**The task:** Pull every line containing the word "Navigate" from the records.

Stored records:
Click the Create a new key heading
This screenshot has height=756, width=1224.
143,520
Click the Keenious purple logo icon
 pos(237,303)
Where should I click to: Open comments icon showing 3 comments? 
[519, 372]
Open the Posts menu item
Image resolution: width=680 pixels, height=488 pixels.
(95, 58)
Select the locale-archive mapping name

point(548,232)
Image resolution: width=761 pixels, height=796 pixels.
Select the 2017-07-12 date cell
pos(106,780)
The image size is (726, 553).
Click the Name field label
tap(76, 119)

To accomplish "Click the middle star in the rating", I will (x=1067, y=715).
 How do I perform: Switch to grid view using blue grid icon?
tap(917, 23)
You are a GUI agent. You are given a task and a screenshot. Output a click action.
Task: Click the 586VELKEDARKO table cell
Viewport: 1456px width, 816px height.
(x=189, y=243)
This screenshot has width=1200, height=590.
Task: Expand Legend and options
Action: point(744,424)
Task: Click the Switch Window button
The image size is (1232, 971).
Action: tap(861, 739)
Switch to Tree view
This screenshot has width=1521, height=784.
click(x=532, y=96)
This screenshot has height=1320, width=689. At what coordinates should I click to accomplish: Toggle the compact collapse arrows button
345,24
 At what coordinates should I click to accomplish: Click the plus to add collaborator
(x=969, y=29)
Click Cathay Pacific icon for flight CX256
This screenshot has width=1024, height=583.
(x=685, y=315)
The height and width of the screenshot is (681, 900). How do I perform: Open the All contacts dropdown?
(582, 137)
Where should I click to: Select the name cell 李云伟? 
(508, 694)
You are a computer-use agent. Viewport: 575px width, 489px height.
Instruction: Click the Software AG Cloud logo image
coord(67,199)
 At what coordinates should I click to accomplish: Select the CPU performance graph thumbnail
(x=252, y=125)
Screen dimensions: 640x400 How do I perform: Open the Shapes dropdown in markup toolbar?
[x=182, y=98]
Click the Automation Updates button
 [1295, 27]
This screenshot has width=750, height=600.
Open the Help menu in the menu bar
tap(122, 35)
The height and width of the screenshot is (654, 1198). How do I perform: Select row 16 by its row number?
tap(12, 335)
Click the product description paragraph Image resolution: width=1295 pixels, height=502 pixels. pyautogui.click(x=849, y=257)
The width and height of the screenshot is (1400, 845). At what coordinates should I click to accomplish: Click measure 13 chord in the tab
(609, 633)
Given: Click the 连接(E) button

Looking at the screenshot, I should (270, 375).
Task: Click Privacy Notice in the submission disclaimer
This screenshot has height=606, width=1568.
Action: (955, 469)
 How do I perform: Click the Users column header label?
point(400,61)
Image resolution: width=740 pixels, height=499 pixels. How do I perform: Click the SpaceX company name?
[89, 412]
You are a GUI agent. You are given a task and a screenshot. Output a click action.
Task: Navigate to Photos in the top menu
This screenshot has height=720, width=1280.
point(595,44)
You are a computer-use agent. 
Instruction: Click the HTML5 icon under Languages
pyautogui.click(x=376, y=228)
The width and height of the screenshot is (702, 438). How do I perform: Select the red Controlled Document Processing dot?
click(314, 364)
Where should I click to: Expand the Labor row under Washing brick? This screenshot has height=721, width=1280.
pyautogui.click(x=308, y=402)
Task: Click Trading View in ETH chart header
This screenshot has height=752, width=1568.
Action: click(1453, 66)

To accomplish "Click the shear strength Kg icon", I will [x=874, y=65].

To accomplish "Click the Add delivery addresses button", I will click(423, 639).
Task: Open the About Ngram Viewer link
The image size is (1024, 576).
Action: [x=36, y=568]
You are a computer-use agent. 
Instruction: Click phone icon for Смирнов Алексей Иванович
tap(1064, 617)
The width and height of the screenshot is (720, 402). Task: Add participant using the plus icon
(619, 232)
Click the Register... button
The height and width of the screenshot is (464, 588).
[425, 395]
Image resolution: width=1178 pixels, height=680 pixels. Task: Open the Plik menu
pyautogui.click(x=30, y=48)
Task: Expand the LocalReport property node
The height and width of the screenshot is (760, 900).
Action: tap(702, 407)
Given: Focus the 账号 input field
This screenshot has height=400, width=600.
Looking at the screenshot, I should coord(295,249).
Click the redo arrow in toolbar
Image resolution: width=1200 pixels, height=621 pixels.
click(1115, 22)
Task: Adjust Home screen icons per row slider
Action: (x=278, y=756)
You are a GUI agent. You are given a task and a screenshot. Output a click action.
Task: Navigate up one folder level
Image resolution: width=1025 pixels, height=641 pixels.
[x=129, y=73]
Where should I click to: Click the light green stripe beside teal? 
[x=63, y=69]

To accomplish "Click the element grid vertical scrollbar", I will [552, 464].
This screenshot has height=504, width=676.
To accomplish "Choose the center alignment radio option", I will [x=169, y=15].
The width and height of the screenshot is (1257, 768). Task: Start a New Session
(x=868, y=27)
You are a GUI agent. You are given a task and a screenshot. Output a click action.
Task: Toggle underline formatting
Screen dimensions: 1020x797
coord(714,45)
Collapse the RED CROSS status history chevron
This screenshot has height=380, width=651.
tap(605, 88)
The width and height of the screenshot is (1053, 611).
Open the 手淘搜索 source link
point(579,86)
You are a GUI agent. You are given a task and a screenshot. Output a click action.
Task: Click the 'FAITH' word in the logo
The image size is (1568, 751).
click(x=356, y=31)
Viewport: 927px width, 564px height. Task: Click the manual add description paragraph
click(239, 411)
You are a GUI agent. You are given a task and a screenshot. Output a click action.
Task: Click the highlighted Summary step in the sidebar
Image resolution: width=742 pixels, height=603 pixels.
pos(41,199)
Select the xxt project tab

**Written response:**
Task: Navigate to Photos in the top menu
Task: Navigate up one folder level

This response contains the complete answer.